Une équipe de TV japonaise est en Ouzbékistan pour tourner une émission documentaire. La présentatrice, Yoko, n’est pas au mieux dans cette ambiance très roots, d’autant que l’attitude assez peu bienveillante de ses collègues n’aide pas…


2013 : Sortie de Seventh Code, dans lequel Atsuko Maeda (ex-AKB48) jouait un personnage devant se rendre à Vladivostok.


Cinq ans plus tard sortait donc ce Au Bout du monde, dans lequel on retrouve… Atsuko Maeda bourlinguant cette fois-ci du côté de Tachkent.


Évidemment, on peut être tenté de dire que le premier film faisait office de brouillon pour le second. Mais en fait rien de tel, puisque Au bout du monde a été créé pour commémorer le 25e anniversaire des relations diplomatiques entre le Japon et L’Ouzbékistan. Origine totalement improbable donc, d’autant qu’on est dans une histoire qui s’écarte des habituels thèmes de Kurosawa. Point de fantômes ou de virus ici, juste une quête intérieure et une compréhension de l’altérité. Et franchement, c’est totalement réussi.


D’abord, parce que nuancé. Les Ousbeks ne sont pas présentés comme des rednecks d’Asie centrale. Certes, une certaine lourdeur s’en dégage (le sans-gêne, la rude misogynie d’un pêcheur, les regards curieux pas vraiment discrets sur Yoko, la scène de l’escroquerie avec la chèvre…), et l’on est un peu inquiet quand on voit la présentatrice kawai s’aventurer seule dans des rues sordides où des mâles se retournent à son passage. On se dit que ça va mal se passer, qu’elle est bien imprudente, que tout cela va finir en viol collectif. Mais en fait, au fur et à mesure qu’avance l’histoire, on s’aperçoit qu’il se dégage surtout une certaine bienveillance à son égard, sentiment que l’on n’observe guère du côté de ses collègues japonais, comme en témoigne la terrible scène (vraiment, j’ai failli vomir) dans laquelle Yoko, pour les besoins du documentaire, doit monter dans un manège à sensations. Ce qui compte alors, c’est de savoir si les prises ont été réussies, la santé de la présentatrice (qui n’a rien d’une star, on le comprend très vite) étant secondaire.

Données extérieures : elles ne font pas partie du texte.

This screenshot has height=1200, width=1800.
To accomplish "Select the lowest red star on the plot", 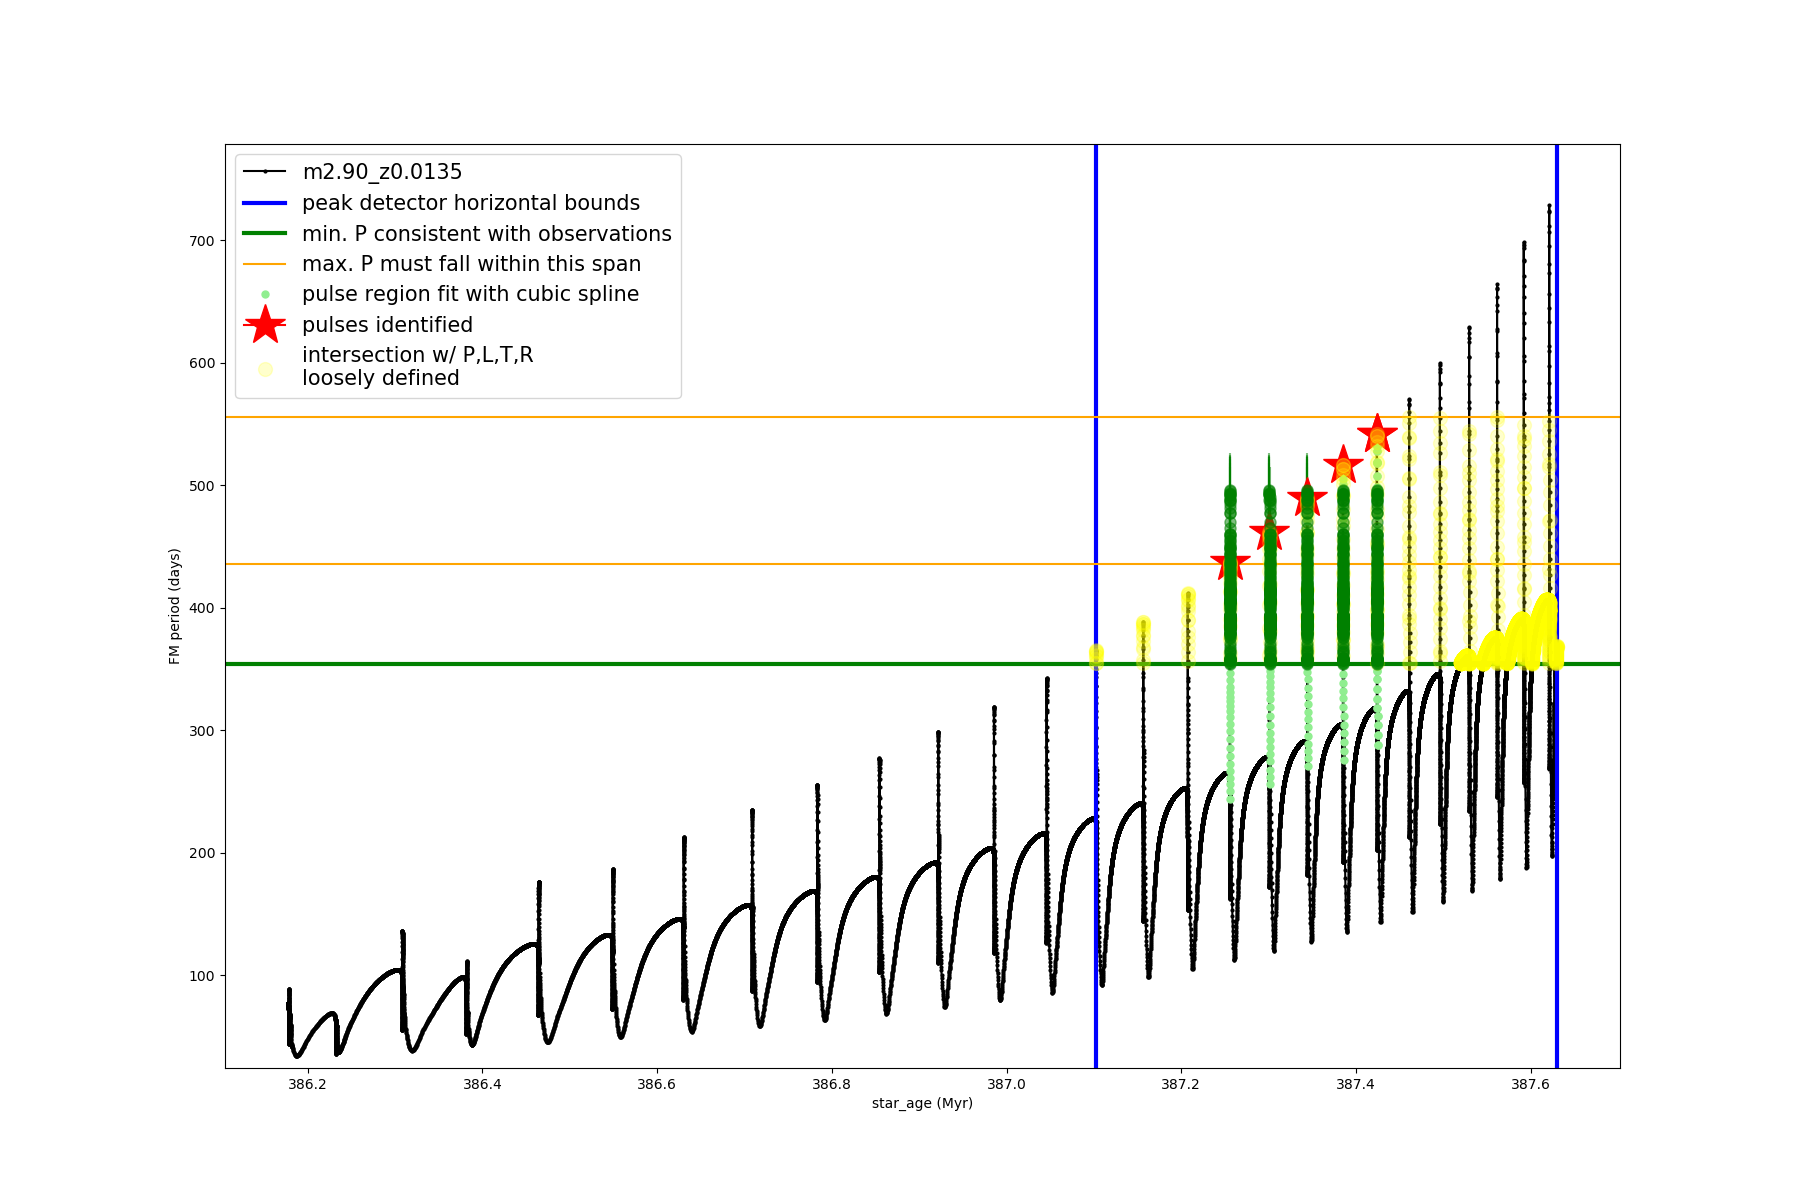I will point(1230,564).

Mais pour cela aussi, Kurosawa finit par nuancer, les trois hommes de l’équipe de tournage n’étant pas forcément de mauvais bougres, même si le personnage joué par Shota Sometani reste assez antipathique. Sinon, entre les Ousbeks et les Japonais se trouve un traducteur local, Temur, jeune homme admiratif du Japon, des Japonais, et qui, par son humanité, aidera Yoko à sortir de ses déceptions (l’épisode de la chèvre) ou de ses déconvenues (la poursuite avec la police dans Tachkent), et à comprendre combien ses angoisses étaient fausses et parasitaient sa perception du pays et des gens.


À cela Kurosawa ajoute une autre intrigue, celle concernant la liaison amoureuse entre Yoko et un petit ami laissé à Tokyo, liaison qui connaîtra un violent rebondissement dans une atmosphère de fin du monde. C’est un autre point commun avec Seventh Code, et d’ailleurs, en y réfléchissant bien, on peut y trouver un autre, celui de ménager une scène chantée. Eh oui, que voulez-vous, une ex-AKB48, ça ne se refuse pas ! C’est un peu saisissant au début, presque gênant, mais finalement, la scène (enfin, les deux scènes précisément) tient la route et peut être mis en lien avec le final d’un autre film sur le doute et la perte des repères, Tokyo Sonata. Dans les deux cas, les deux scènes fonctionnent comme une parenthèse quasi magique, appartenant à un autre monde préservé des menaces du monde réel, c’est-à-dire de l’habituel univers kurosawaesque où pullulent fantômes, virus et autres serial killers.


Une belle découverte pour ce premier long métrage de Kurosawa tourné en-dehors du Japon. Le film fait deux heures mais, avec les différentes approches que ménage Kurosawa (auxquels il faut ajouter tout bêtement un certain plaisir de carte postale, avec de beaux paysage et la découverte de certains quartiers de Tachkent), ce sont deux heures très prenantes. Un Korosawa atypique et très recommandable, même auprès de ceux qui seraient hermétiques à ses autres films.